A more fulfilling job in those moments is to guide your children through their feelings. Sometimes that just means being there and listening. It means acknowledging what she feels (“You seem really sad” or “You look like you feel really hurt”). It means truly listening to what she says. It means asking him how he wants it to play out, what he would like to see happen or how you can support him.
Most of us did not grow up with this option or in an atmosphere encouraging emotional expression. A friend told me the other day that all of the children in her family were constantly vying for parental attention to the point that she never was able to simply ‘be’. It is only in adulthood that many of us learn to ‘be’. And that is liberating.
A terrific resource for learning to be is the Freedom to Be: A Life Embracing Course in which we explore these concepts and how to apply them in your life. To be present for your child who is feeling intense emotions, you can practice empathy. Empathy will allow you to deeply understand the feelings of your child without having to ‘fix’ anything.
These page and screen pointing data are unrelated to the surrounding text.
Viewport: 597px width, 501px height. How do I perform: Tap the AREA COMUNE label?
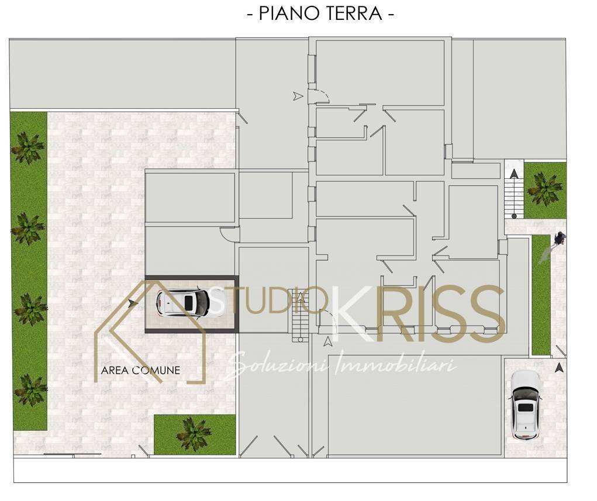pos(140,370)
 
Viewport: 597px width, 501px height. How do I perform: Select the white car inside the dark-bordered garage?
pos(183,303)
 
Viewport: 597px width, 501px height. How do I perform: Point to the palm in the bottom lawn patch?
pos(194,434)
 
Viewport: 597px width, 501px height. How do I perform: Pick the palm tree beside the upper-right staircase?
pos(544,188)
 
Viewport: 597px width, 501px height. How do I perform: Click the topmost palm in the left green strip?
pos(27,147)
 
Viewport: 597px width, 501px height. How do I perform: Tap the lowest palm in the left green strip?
pos(30,389)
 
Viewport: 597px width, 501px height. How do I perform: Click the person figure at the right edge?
pos(560,239)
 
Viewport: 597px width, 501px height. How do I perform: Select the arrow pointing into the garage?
pos(133,303)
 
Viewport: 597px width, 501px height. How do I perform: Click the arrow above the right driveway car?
pos(558,368)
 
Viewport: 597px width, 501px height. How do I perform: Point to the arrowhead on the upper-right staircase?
pos(514,174)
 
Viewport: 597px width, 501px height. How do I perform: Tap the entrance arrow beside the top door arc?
pos(298,96)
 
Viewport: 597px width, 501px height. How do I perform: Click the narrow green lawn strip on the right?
pos(541,295)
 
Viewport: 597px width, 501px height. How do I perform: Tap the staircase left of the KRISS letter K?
pos(299,315)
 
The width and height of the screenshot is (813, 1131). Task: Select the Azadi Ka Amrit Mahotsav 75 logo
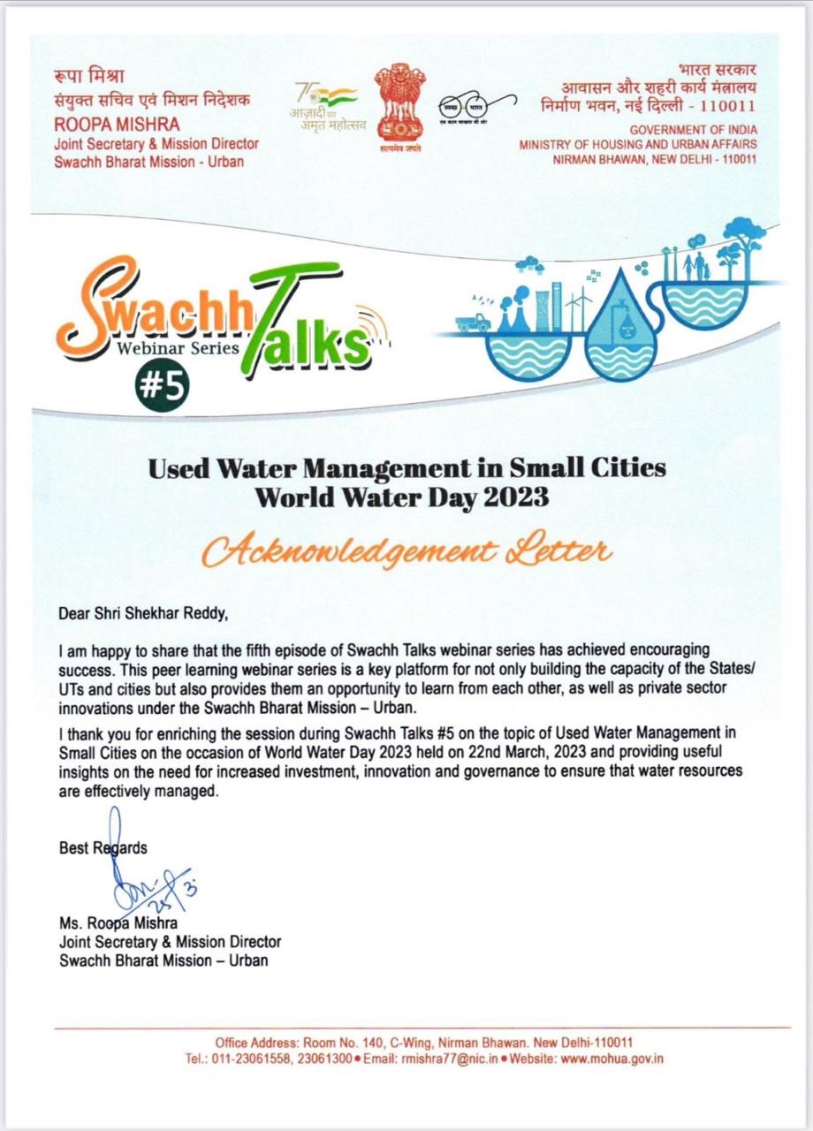[x=324, y=104]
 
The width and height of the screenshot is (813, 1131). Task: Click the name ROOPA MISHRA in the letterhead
[x=104, y=125]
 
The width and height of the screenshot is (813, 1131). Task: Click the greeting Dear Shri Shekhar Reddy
[x=148, y=611]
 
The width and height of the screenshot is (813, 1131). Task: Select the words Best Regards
[x=103, y=847]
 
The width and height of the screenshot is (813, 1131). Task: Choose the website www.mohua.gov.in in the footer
[x=612, y=1058]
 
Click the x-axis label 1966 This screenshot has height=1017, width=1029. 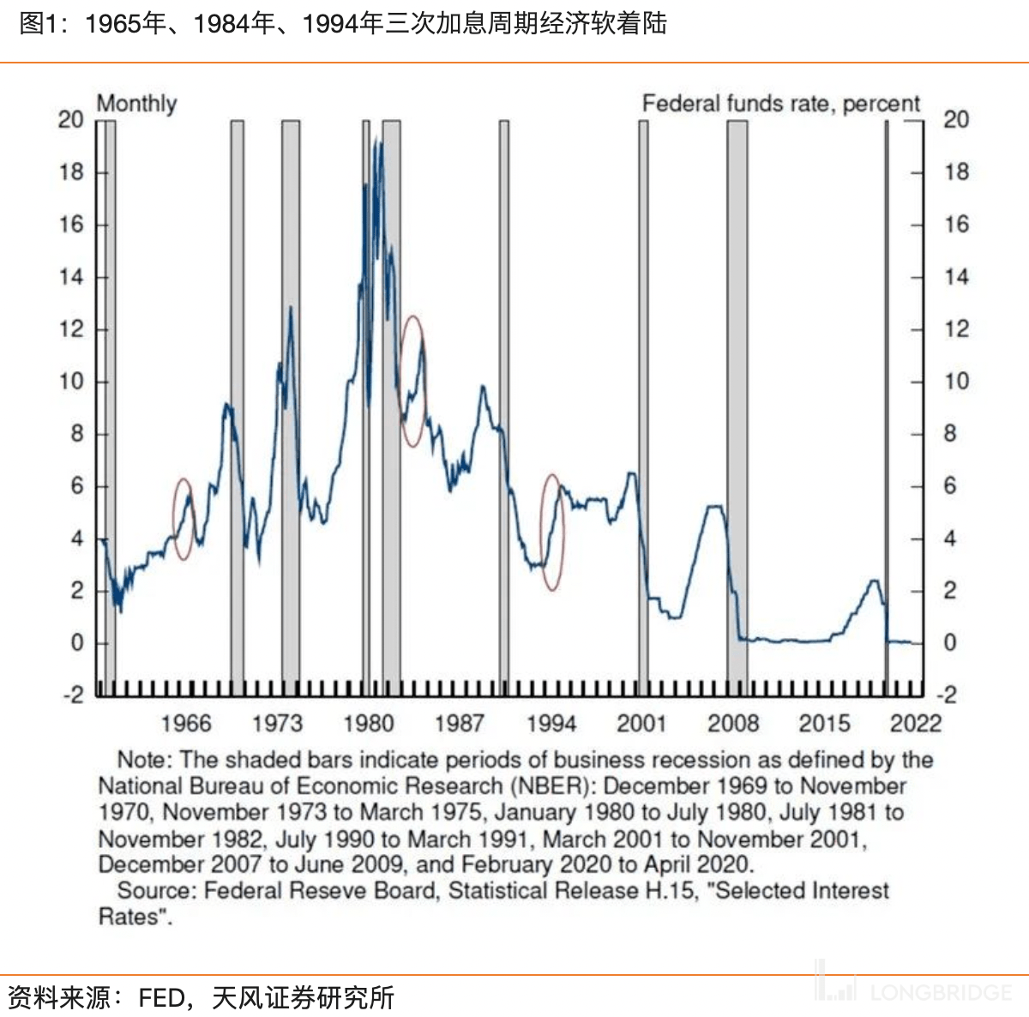click(185, 724)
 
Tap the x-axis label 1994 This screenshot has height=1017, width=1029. click(551, 724)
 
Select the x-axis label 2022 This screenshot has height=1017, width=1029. click(915, 724)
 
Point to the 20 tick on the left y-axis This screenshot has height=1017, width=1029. click(71, 120)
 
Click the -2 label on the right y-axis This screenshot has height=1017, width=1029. click(949, 695)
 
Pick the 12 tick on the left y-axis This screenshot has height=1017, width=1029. click(71, 329)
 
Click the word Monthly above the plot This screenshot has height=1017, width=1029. click(136, 104)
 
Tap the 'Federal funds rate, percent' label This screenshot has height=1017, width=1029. click(780, 104)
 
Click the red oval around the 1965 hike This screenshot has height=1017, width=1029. click(184, 519)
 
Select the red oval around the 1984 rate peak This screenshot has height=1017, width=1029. click(413, 381)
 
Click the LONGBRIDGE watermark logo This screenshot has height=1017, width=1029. click(914, 991)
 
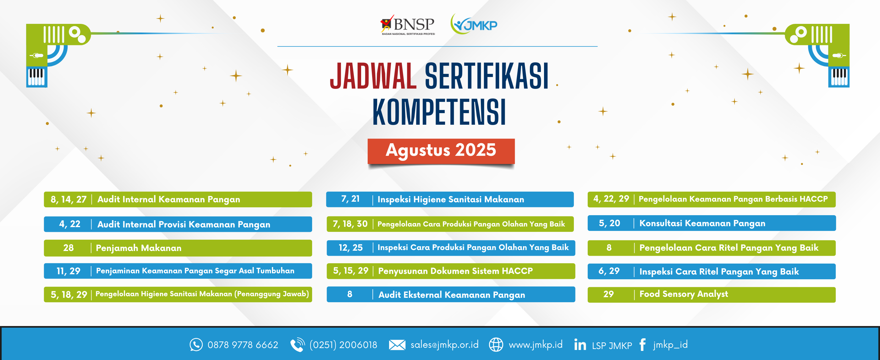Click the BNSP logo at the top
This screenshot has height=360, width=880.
[408, 25]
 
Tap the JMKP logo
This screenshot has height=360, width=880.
[474, 24]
Empathy will allow you to see things from your child’s perspective. You can also broaden your self-acceptance, thus allowing your child to be more self-accepting. One key is to explore how you handle mistakes. What have your children decided about making mistakes from watching you? Without the fear of making a mistake, your children will take healthy risks, speak up in class and boldly try something new. So will you! When you are more self-accepting, particularly with your mistakes, your children will be, too.
Another place of discovery is in looking at how often we make responsibility a ‘have to’ or burden. You can shift the ‘have to’ into a joy. A simple practice is to notice whenever you say, “I have to [cook dinner, wash the clothes, drive my daughter to music lessons]” and change your words to “I get to [cook dinner, wash the clothes, drive my daughter to music lessons]”. In cooking dinner for your family, you get to nourish them. In doing the laundry, you get to care and provide for your family. In driving your daughter to music lessons, you get to enhance her life and get to share in the experience. These core concepts of Freedom to Be deeply enhance relationships, especially those within your family.
From a place of empathy, self-acceptance and joyful responsibility, you can let your children be with their emotions. Your children will know that they are so very capable of handling their feelings and that you are there to support and guide them.